That last idea is not too far-fetched. In most Francophone countries, the way you say eighty is literally "four twenties": quatre-vingts.  To continue the lunacy, ninety-two is literally "eighty-twelve"... which, recursively, is "four-twenties-twelve": quatre-vingt-douze. Because eighteen is "ten-eight," ninety-eight is quatre-vingt-dix-huit. I am sure French did not devise this to kick the legs out from under my confidence, but it worked for a while.

I don't mean to suggest I've mastered French numbers yet, but I don't try to count up to "ont" any more.

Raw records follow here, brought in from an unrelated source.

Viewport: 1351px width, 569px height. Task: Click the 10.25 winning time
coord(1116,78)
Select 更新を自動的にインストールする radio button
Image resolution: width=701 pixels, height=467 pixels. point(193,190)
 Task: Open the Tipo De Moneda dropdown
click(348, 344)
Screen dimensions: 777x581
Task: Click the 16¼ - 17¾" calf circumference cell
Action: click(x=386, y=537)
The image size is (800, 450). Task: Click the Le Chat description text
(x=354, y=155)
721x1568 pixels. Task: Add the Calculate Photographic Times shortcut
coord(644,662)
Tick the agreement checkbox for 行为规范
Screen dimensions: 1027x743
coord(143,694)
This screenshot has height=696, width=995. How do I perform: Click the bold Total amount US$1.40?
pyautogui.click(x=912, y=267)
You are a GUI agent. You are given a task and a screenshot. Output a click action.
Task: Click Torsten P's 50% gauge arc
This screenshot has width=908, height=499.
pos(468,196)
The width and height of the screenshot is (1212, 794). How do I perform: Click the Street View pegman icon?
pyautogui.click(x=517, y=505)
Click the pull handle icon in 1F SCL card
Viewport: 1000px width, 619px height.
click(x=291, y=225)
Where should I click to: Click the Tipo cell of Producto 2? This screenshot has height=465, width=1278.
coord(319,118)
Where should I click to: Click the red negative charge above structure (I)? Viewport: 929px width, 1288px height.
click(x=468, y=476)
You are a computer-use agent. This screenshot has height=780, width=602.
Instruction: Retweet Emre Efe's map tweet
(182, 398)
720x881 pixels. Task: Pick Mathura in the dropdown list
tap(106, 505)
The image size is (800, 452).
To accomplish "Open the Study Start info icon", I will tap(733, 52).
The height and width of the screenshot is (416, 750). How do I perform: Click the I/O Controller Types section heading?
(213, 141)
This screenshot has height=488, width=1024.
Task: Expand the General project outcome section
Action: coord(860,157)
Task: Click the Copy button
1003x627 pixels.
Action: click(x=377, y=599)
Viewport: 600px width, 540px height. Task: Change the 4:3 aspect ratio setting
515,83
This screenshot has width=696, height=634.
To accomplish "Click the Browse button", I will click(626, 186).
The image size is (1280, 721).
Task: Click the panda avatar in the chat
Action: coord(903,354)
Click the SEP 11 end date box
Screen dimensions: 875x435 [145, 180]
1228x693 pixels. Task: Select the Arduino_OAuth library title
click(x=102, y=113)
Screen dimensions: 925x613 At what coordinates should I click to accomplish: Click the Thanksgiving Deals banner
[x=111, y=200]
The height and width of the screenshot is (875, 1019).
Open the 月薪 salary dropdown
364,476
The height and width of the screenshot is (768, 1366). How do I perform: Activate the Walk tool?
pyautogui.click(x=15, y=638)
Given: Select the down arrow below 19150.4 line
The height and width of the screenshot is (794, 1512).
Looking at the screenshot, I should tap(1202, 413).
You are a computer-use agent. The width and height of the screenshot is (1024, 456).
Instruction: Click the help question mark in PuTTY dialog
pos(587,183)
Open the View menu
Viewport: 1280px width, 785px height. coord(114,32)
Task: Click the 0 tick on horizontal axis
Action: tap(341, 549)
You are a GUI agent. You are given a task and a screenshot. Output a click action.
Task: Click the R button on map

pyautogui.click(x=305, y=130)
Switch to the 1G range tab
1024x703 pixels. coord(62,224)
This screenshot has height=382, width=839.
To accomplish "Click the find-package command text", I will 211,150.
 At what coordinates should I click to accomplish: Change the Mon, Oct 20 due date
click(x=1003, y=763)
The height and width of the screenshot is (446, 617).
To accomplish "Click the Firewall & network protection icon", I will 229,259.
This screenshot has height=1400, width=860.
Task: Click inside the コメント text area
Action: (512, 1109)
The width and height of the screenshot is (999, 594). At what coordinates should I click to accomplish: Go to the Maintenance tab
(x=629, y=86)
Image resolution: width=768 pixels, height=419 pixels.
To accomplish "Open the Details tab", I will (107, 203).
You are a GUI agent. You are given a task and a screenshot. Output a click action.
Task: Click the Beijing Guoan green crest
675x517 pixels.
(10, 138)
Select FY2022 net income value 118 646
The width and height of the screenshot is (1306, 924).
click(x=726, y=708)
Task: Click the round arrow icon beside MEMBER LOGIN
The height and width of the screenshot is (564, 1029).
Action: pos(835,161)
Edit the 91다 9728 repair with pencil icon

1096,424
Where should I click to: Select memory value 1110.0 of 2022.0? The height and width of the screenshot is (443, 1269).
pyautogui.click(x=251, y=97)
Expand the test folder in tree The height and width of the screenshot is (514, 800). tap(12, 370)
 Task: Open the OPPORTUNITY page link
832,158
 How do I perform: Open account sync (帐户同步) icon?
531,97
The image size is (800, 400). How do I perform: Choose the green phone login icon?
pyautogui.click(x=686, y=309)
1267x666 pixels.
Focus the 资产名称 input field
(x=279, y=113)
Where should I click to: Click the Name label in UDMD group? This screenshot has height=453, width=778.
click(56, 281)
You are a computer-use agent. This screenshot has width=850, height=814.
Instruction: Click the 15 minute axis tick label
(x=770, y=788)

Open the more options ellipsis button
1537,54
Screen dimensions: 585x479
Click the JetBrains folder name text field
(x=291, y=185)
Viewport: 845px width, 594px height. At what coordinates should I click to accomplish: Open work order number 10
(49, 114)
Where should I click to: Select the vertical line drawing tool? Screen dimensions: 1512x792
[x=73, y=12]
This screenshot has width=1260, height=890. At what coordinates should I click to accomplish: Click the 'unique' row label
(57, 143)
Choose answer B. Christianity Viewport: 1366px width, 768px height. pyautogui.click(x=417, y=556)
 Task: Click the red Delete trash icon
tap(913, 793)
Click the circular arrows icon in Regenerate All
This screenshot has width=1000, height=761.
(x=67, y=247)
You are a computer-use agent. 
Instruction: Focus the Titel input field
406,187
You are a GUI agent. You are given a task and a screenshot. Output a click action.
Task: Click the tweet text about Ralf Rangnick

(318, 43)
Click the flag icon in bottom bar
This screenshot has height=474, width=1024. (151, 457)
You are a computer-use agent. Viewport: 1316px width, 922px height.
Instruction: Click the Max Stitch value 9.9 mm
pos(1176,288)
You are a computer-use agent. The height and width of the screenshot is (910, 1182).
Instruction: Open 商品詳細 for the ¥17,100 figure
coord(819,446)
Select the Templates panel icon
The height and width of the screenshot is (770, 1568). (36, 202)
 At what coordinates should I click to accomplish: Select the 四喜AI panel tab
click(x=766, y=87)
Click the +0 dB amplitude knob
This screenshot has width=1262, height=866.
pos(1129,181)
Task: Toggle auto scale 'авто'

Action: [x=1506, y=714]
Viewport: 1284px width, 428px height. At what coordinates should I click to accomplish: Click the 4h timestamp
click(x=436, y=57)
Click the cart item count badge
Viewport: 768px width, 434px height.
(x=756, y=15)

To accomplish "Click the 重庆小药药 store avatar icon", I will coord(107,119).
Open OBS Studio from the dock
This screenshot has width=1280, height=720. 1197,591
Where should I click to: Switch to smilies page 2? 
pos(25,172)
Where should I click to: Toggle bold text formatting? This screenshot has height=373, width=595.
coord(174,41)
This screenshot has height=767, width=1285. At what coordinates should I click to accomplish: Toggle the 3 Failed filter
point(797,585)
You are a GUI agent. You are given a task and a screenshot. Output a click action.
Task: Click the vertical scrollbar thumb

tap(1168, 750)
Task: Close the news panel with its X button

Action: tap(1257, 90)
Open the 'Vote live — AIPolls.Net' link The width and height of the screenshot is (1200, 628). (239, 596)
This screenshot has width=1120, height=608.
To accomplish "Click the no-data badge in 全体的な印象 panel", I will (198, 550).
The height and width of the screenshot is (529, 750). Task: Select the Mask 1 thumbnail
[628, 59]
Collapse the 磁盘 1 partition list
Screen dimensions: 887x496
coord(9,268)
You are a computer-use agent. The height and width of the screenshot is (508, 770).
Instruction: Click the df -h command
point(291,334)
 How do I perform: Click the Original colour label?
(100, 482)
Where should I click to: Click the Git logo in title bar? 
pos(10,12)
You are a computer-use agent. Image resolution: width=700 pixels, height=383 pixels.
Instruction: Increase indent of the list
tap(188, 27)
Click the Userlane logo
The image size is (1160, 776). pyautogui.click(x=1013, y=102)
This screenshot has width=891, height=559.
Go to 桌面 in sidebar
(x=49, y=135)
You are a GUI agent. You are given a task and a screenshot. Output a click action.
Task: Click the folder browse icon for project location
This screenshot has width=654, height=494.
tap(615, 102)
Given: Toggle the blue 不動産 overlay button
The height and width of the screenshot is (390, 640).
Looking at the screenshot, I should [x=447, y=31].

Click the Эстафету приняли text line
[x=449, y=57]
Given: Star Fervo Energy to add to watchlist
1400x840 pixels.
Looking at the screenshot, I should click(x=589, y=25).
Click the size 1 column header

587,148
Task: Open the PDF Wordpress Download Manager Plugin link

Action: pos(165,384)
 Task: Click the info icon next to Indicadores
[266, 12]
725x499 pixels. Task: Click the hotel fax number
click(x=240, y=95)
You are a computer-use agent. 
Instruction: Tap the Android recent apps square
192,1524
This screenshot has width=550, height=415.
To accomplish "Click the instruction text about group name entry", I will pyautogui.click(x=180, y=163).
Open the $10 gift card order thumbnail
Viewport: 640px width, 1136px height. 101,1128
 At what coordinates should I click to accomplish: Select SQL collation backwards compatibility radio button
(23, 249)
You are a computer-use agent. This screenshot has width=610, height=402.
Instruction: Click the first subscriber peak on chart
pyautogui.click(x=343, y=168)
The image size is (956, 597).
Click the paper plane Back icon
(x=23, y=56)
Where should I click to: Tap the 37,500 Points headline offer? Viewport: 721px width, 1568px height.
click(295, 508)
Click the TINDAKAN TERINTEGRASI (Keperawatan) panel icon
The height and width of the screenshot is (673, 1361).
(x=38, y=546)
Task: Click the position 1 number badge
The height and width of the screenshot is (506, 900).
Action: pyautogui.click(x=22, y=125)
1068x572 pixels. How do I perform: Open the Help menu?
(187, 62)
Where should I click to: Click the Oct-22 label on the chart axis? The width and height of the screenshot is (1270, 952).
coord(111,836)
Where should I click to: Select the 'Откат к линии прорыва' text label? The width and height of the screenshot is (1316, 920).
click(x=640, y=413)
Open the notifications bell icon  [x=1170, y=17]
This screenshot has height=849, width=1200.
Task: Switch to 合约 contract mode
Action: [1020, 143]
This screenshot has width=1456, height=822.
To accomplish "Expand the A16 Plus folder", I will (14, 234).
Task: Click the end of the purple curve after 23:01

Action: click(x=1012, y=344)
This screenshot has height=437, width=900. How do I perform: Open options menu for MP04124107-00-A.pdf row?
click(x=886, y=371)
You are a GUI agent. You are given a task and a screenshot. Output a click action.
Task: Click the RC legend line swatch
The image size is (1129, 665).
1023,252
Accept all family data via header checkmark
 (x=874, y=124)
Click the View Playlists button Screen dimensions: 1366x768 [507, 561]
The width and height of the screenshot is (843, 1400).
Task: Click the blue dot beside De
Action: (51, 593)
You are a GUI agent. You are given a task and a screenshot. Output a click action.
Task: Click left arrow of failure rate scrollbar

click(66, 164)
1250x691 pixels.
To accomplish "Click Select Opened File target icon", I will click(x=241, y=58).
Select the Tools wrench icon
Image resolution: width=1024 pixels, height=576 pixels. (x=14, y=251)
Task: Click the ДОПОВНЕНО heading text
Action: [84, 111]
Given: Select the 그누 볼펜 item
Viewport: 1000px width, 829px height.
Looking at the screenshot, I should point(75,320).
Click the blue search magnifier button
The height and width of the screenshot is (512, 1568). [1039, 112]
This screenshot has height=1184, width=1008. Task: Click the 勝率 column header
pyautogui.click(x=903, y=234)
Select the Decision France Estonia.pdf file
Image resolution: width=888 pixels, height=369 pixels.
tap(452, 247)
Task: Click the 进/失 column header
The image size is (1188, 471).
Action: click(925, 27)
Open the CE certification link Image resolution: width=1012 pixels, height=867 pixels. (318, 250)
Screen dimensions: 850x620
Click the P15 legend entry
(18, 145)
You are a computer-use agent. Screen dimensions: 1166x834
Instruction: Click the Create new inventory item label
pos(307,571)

Thursday, October 11, 2012

Eight fun facts about France


  1. O fellow Americans: Orangina, it turns out, is terrible. In France, Schweppes sells an orange drink called Agrum' (the apostrophe is part of the name) that is way orangier and way yummier. Oddly enough, you must ask for the drink by its complete name: Schweppes Agrum'. If you just ask for "agrum", the nice person behind the counter may ask you to confirm that Schweppes Agrum' is what you want, even if cans are sitting right there. The "u" has an "ooo" sound.
  2. In English, correcting another adult's spoken English means "Shut up." On the other hand, when you start speaking French, almost every interaction with French people will involve them correcting you. Are they doing that because they want you to shut up? Unlikely; if they wanted you to shut up, they'd just ignore you. Instead, they've probably concluded, based on the fact that you are trying to speak French, that you want to speak French. Lunacy, eh? These corrections are offered in a positive spirit, and if one can hear them that way, they are gold.
  3. Being in a country with a national problem of dog owners not picking up their dogs' poop really adjusts your feelings about the old "five-second rule."
  4. Although France has a vast history of Catholicism, today it is officially a secular republic. But there are still peculiar protrusions of the faith into France 2012: the official France weather website will tell you, for example, which saint's feast day it is. I am writing this on St. Firmin's day, for example. He converted 3,000 people to Christianity and then was beheaded. Um, also, partly cloudy, rain in the afternoon.
  5. One odd adjustment Americans must make abroad: coins. Sure, the United States has coins too, but mostly they are nuisances, except for quarters on laundry day. In France and other Eurozone countries (and Canada, the U.K., and Switzerland too), coins are real money, and people expect you to spend them. If you always proffer 20-euro bills at stores, people will look at you funny (once a guy at a wurst stand in Germany glared at me and said "Ich bin keine Bank"). You'll also wind up with a small fortune in the coffee can on your dresser.
  6. I'm told France is McDonald's second biggest market worldwide. Is this because French people's appreciation of fine food is overrated? Or is McDonald's somehow haute-ier in France? No and no. I am not sure why "MacDo" is so big here, but I have one theory. Almost all French restaurants have a rather rigid daily schedule: for example, a restaurant may be open all afternoon, but all you'll be able to get until mid-evening will be coffee, ice cream, and crêpes. If, for some reason, your circadian rhythm happens to be off-kilter today with respect to the rest of the country, MacDo is there for you.
  7. Chopsticks are called "baguettes."
  8. Speaking of baguettes: an iconic scene of France is someone bicycling down a road with a baguette in the bike-basket. Once we Americans wrap our heads around the idea of someone having gone out for a purchase and not brought it home in a car, we have one question: "Why isn't that bread in a plastic bag? Isn't it going to go stale?" So, as an experiment, I put a baguette in a plastic bag.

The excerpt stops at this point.